Re: [RFC][PATCH 0/9] Make containers kernel objects

From: Eric W. Biederman
Date: Wed May 24 2017 - 04:33:48 EST


David Howells <dhowells@xxxxxxxxxx> writes:

> James Bottomley <James.Bottomley@xxxxxxxxxxxxxxxxxxxxx> wrote:
>
>> What David is pointing out is that the kernel has a DNS cache
>> (net/dns_resolver/) it can do name to IP translations, but isn't
>> namespaced. Once it has one entry all containers would see it if they
>> cause a lookup to go through the kernel cache, so going through the
>> cache you can't have a name resolving to different IP addresses on a
>> per container basis.
>
> Yes - and the transport to userspace, the request_key() upcall, isn't
> namespaced either. Namespacing it isn't entirely simple since we have to set
> the right mount namespace (for execve, config, etc.), plus any other relevant
> namespaces (such as network) - which is dependent on key type.
>
> I can't record the mount namespace in the network namespace because that would
> create a dependency loop:
>
> mnt_ns -> mnt -> sb -> net_ns -> mnt_ns

I have already given a concrete suggest on how this might be untangled.
So I won't repeat it here.

>> I think Eric's point is that if you need the same DNS names resolving
>> to different IP addresses on a per container basis, you can do this in
>> userspace today but you have to disable the in-kernel DNS cache.
>
> You could disable the in-kernel dns resolver in your config, but then you
> don't get referrals in NFS. Also, CIFS, AFS and other filesystems would be
> affected. If you're fine with the restrictions, then there is no
> problem.


I haven't been arguing that at all.

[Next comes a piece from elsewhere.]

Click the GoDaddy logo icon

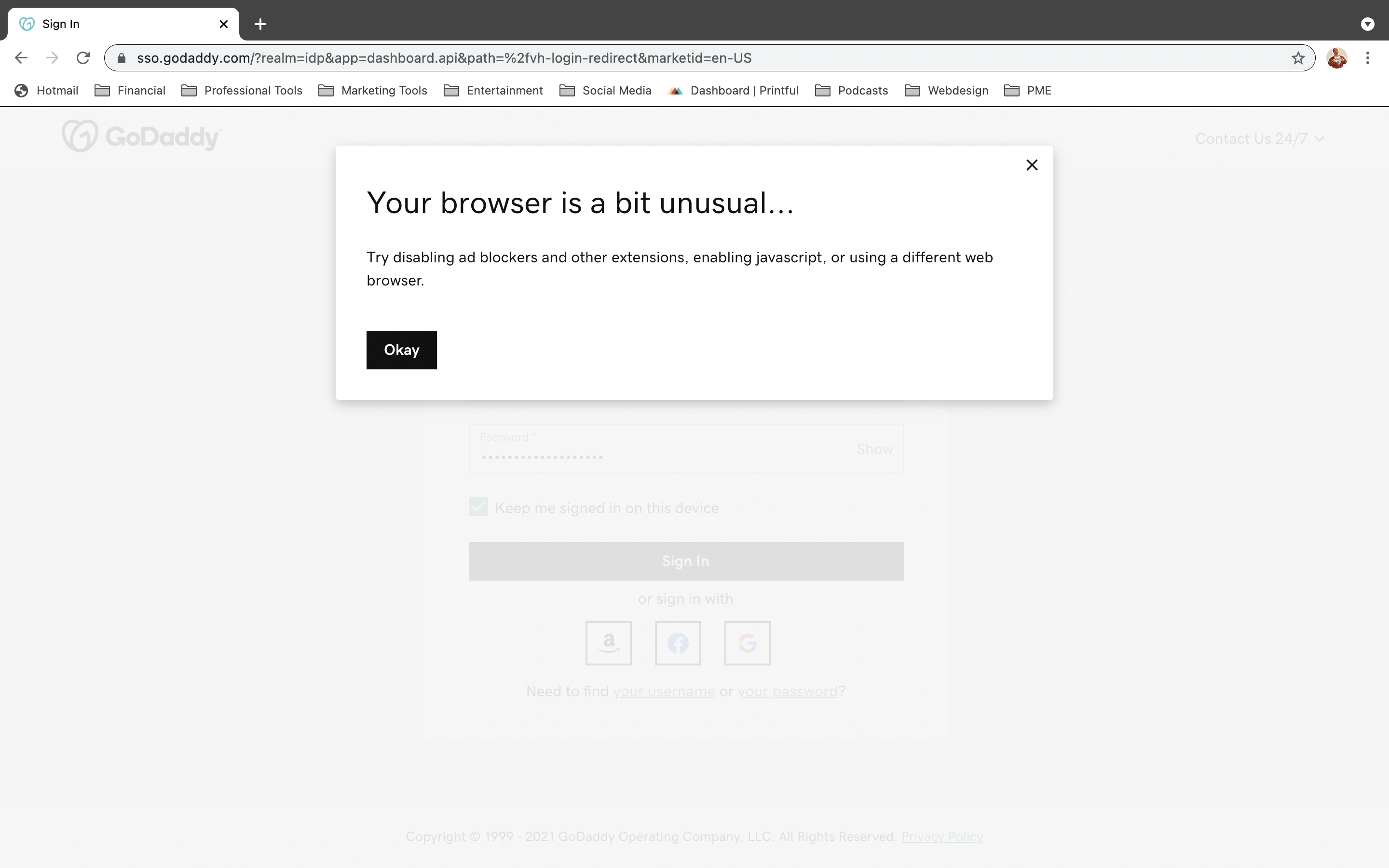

I was only pointing out that this
issue is not an issue with DNS. Userspace handles this all fine.
The issue is exclusively with this request_key api and generally user
mode upcalls.

I have no problem seeing that there is an issue with the kernel code.
I am well aware of the problem. Unfortunately the people who cared
enough to start addressing this have not been able to write kernel
code that fixes this.

My personal experience when I tried to use the request_key api at
the beginning of this was it was too hard to test. There was no room
for goofing up as at that time it was impossible to invalidate a cached
reply from userspace if you happened to know it was wrong. Which meant
that if something incorrect was cached it required rebooting the kernel.

I have a lot of sympathy with the view that the best way to do
some of this is with socket activations or perhaps something with rpc
portmapper. Where something like inetd is used to start the user space
component on-demand. I won't call that a solution to this case but I do
think it makes a good example to compare with.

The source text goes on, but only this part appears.